* [Problem to solve]
Return every line of the data that contains the string "computer".

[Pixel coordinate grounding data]
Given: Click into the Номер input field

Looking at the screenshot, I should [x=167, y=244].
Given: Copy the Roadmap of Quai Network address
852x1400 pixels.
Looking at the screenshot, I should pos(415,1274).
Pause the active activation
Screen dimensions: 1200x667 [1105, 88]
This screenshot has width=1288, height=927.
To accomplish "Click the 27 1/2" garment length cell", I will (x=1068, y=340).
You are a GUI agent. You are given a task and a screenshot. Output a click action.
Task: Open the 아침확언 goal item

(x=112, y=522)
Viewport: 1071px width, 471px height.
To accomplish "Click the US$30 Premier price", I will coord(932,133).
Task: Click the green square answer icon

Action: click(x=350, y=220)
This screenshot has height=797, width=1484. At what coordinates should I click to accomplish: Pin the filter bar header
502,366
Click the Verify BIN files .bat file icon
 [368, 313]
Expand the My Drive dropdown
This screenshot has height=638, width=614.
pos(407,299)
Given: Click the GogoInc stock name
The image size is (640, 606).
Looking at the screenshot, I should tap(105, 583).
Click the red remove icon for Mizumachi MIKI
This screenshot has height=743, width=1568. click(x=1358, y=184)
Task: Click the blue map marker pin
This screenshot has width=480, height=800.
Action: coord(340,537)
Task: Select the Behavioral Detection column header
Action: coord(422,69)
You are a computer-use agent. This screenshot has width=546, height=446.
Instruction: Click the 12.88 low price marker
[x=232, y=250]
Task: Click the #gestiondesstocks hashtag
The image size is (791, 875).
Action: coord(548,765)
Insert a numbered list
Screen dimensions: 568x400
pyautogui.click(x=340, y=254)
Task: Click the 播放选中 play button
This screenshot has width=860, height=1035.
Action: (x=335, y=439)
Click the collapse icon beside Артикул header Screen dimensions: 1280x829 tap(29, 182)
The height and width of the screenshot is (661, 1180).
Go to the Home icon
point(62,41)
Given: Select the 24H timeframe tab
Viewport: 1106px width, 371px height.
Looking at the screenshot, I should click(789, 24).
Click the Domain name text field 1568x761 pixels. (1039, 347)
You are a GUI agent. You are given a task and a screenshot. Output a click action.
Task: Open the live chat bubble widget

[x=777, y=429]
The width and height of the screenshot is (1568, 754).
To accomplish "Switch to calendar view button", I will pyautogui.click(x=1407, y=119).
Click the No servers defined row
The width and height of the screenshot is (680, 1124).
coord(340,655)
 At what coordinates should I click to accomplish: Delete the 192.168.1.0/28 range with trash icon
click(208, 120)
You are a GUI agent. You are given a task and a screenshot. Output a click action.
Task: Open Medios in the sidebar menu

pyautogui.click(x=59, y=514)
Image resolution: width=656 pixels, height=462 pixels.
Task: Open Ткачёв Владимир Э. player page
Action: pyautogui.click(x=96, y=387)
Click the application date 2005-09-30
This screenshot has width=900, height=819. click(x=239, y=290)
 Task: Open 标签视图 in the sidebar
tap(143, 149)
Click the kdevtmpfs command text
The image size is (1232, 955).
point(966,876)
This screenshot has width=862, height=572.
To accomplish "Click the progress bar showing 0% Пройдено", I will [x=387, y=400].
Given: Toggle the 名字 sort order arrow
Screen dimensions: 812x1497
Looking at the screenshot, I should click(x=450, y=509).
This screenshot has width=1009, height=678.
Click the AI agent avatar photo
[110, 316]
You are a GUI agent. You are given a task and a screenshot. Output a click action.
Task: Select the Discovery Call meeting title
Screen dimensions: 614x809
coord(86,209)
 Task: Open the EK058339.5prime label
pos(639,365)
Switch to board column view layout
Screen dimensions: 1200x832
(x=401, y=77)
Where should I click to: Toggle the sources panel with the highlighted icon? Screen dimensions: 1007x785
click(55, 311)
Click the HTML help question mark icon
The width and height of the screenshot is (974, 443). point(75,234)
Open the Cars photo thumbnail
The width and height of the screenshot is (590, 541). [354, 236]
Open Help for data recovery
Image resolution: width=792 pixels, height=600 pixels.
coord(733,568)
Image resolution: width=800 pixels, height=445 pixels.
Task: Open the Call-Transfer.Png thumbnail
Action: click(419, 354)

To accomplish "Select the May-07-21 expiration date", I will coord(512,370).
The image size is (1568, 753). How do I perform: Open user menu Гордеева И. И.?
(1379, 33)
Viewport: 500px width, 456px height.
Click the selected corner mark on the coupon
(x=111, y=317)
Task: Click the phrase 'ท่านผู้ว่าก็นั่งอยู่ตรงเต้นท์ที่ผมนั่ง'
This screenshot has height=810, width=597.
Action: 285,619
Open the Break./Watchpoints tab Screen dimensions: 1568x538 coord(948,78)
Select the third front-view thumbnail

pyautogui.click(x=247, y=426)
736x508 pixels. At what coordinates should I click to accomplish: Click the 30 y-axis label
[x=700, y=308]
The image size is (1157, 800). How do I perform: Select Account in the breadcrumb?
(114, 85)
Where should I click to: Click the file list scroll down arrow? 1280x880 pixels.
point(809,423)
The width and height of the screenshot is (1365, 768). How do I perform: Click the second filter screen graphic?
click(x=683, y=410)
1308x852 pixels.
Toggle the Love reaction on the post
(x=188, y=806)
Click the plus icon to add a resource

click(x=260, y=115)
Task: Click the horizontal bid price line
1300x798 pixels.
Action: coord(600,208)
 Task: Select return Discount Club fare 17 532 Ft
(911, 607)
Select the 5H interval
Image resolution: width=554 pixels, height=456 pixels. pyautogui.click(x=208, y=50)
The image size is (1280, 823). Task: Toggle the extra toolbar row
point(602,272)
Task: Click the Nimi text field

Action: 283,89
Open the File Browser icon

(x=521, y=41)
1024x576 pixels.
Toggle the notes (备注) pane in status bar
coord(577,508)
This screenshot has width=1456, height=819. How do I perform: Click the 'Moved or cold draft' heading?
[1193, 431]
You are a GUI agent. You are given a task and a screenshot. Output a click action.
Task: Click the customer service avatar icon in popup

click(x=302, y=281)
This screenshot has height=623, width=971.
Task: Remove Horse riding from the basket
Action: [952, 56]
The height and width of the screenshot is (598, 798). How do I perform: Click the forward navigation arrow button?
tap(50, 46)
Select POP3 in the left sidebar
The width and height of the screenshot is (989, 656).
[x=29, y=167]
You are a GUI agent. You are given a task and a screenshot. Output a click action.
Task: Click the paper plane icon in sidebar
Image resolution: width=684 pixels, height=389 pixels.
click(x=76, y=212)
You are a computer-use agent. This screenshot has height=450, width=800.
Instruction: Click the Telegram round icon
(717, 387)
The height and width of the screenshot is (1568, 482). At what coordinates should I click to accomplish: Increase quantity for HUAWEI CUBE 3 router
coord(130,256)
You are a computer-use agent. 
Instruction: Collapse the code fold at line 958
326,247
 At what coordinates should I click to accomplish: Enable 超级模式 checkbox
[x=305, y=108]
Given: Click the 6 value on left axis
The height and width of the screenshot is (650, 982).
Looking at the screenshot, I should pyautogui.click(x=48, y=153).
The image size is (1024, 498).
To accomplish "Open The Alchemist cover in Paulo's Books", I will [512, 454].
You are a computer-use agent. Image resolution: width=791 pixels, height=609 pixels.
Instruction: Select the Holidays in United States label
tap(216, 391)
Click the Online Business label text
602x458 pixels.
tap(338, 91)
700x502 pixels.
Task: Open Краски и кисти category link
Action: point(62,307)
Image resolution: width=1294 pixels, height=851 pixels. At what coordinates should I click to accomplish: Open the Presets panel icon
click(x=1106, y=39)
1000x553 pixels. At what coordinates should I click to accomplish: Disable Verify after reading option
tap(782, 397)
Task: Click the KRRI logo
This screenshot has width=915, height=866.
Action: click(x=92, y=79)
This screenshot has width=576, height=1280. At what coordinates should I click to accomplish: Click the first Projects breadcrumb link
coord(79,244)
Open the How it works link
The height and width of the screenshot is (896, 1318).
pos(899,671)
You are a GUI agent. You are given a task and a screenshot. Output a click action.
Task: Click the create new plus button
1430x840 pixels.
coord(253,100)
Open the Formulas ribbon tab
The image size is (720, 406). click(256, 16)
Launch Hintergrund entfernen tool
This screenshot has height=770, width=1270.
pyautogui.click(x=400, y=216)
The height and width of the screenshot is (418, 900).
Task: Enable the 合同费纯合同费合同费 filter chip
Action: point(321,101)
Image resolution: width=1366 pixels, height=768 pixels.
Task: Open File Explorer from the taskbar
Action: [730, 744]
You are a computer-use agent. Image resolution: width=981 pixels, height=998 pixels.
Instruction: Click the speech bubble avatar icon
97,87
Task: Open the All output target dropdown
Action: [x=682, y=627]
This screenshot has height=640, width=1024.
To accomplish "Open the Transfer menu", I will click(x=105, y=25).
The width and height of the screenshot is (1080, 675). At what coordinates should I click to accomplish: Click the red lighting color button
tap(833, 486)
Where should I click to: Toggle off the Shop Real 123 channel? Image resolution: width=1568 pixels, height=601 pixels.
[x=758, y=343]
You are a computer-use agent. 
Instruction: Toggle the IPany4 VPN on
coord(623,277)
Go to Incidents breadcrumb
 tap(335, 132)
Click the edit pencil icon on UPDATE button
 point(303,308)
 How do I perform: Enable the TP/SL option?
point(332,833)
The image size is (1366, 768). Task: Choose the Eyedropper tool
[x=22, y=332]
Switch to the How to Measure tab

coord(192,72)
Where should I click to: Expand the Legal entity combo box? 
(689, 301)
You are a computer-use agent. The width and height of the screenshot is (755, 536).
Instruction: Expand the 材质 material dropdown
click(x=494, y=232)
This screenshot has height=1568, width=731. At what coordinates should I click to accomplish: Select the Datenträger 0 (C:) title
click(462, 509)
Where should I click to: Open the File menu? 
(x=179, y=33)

* [Task response]
You are a computer-use agent. This screenshot has width=546, height=446.
You are a computer-use agent. This screenshot has height=450, width=800.
You are a computer-use agent. 
You are a computer-use agent. Image resolution: width=791 pixels, height=609 pixels.
You are a computer-use agent. Image resolution: width=981 pixels, height=998 pixels.
You are a computer-use agent. 
You are a computer-use agent. The width and height of the screenshot is (755, 536).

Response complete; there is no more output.